Entradas sobre coordenadas de destino:
====
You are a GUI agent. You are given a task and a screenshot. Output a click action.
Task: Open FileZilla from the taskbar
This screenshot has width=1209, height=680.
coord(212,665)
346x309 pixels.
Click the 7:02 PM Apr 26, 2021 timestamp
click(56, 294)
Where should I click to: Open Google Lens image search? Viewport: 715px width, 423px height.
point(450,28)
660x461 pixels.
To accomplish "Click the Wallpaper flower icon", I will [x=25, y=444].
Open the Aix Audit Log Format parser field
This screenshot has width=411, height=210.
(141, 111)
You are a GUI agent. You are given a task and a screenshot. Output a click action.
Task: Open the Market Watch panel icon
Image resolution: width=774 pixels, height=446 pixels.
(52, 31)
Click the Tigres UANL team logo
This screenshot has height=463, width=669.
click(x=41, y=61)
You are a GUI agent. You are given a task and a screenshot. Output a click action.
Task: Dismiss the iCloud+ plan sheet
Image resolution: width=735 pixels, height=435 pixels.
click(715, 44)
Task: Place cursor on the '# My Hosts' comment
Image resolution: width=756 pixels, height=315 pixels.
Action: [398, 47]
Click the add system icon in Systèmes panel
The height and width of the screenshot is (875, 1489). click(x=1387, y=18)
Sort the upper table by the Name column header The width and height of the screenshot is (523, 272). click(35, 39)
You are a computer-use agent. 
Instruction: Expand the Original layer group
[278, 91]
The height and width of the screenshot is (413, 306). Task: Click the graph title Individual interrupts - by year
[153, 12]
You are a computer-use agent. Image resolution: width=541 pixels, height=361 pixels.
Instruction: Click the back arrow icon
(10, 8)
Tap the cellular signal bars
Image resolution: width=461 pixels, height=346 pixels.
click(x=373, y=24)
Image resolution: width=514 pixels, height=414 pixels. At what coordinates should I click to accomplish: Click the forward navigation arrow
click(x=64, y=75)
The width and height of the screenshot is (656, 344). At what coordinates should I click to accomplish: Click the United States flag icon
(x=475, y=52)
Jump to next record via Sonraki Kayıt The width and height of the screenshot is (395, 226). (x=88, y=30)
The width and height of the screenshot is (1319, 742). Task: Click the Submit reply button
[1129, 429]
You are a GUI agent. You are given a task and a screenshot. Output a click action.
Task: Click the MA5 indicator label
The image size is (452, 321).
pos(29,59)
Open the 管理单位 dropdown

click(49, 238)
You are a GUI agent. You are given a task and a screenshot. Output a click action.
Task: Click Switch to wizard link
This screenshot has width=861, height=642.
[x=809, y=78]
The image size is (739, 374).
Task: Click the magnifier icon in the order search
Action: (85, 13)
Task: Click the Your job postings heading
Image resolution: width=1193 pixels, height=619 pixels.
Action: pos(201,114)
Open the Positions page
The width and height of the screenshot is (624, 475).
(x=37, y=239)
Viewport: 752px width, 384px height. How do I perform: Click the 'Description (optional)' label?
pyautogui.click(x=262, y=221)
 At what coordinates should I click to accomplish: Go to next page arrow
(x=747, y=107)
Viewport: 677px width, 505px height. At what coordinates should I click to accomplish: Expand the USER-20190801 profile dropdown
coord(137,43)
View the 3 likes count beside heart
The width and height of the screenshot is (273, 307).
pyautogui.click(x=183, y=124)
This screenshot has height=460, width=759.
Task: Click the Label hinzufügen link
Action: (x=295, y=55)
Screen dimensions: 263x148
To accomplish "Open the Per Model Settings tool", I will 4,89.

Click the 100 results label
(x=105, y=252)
====
[Problema proposto] Devolva como lista JSON de strings, uma por linha e omitindo as linhas em branco, as linhas entre a que contém "Task: Place cursor" e a que contém "[1129, 429]", inclusive.

[Problema resolvido]
[
  "Task: Place cursor on the '# My Hosts' comment",
  "Image resolution: width=756 pixels, height=315 pixels.",
  "Action: [398, 47]",
  "Click the add system icon in Systèmes panel",
  "The height and width of the screenshot is (875, 1489). click(x=1387, y=18)",
  "Sort the upper table by the Name column header The width and height of the screenshot is (523, 272). click(35, 39)",
  "You are a computer-use agent. ",
  "Instruction: Expand the Original layer group",
  "[278, 91]",
  "The height and width of the screenshot is (413, 306). Task: Click the graph title Individual interrupts - by year",
  "[153, 12]",
  "You are a computer-use agent. Image resolution: width=541 pixels, height=361 pixels.",
  "Instruction: Click the back arrow icon",
  "(10, 8)",
  "Tap the cellular signal bars",
  "Image resolution: width=461 pixels, height=346 pixels.",
  "click(x=373, y=24)",
  "Image resolution: width=514 pixels, height=414 pixels. At what coordinates should I click to accomplish: Click the forward navigation arrow",
  "click(x=64, y=75)",
  "The width and height of the screenshot is (656, 344). At what coordinates should I click to accomplish: Click the United States flag icon",
  "(x=475, y=52)",
  "Jump to next record via Sonraki Kayıt The width and height of the screenshot is (395, 226). (x=88, y=30)",
  "The width and height of the screenshot is (1319, 742). Task: Click the Submit reply button",
  "[1129, 429]"
]